-- BEGIN Records for the task --

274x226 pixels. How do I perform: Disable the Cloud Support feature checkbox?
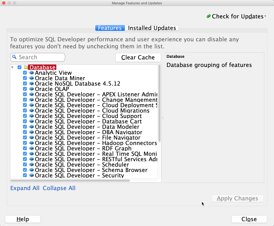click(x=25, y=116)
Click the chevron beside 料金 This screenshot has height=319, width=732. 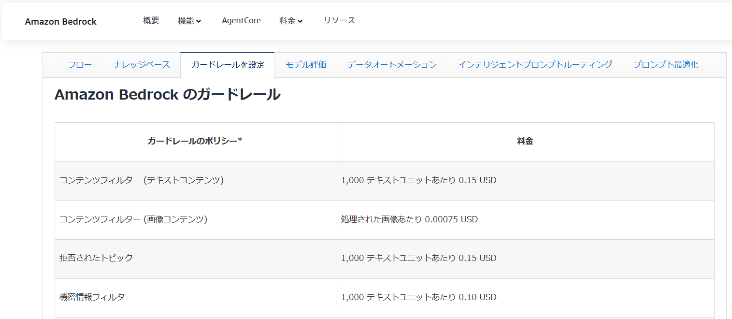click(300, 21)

-- END Records for the task --
-- BEGIN Records for the task --

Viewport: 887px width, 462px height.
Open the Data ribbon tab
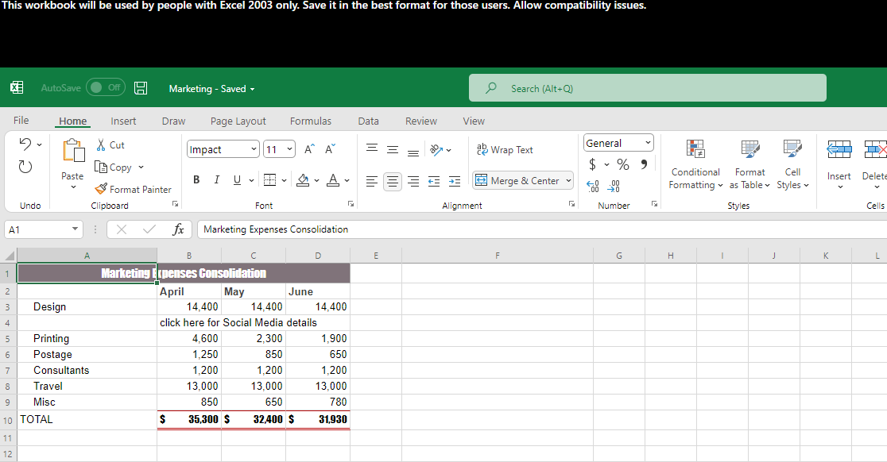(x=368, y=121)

-- END Records for the task --

- _Directive_:
Rewrite everything from the item line containing "Viewport: 887px width, 462px height." down to the line containing "(x=368, y=121)", swapping "Data" for "Insert" and keeping all else identical. Leave the pictures out of your answer.

- _Answer for this exercise_:
Viewport: 887px width, 462px height.
Open the Insert ribbon tab
(x=368, y=121)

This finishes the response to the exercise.